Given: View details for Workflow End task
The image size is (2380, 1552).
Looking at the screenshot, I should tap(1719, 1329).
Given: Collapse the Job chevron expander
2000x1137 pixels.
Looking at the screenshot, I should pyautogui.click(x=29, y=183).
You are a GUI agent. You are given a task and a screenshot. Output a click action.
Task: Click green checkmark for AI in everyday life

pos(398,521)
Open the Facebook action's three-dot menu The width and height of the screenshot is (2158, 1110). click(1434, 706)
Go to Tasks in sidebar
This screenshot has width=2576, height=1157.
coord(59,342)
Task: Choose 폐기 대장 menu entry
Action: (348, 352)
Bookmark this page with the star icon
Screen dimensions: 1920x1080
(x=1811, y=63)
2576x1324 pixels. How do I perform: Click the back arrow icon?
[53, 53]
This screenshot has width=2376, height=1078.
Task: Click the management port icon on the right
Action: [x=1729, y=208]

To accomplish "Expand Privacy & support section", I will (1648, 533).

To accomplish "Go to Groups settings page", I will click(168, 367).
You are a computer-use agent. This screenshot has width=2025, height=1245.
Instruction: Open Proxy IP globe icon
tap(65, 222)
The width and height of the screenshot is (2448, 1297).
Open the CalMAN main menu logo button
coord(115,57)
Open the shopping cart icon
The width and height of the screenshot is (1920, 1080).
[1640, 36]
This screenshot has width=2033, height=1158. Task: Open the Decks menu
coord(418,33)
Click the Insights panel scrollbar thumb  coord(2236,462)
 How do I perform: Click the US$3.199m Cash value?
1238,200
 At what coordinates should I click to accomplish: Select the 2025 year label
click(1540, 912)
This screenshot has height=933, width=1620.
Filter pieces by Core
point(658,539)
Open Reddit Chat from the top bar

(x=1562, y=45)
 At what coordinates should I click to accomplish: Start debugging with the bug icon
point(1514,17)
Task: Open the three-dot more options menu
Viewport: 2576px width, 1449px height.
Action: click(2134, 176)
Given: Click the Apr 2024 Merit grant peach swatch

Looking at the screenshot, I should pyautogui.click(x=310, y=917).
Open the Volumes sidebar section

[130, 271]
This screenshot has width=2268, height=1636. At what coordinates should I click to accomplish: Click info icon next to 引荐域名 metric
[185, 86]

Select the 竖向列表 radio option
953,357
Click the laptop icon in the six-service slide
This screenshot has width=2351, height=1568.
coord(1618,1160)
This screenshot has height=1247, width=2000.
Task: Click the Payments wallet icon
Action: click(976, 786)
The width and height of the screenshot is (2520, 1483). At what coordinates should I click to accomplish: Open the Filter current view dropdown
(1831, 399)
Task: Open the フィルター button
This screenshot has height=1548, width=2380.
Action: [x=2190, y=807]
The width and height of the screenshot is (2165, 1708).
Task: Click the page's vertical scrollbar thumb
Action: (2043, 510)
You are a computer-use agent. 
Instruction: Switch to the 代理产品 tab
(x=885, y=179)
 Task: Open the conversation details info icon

> [Your task]:
Wherever the word "agent" appears in the entries above, copy that whole line.

> [Response below]:
You are a GUI agent. You are given a task and a screenshot. Output a click action.
You are a computer-use agent. This screenshot has width=2025, height=1245.
You are a computer-use agent. 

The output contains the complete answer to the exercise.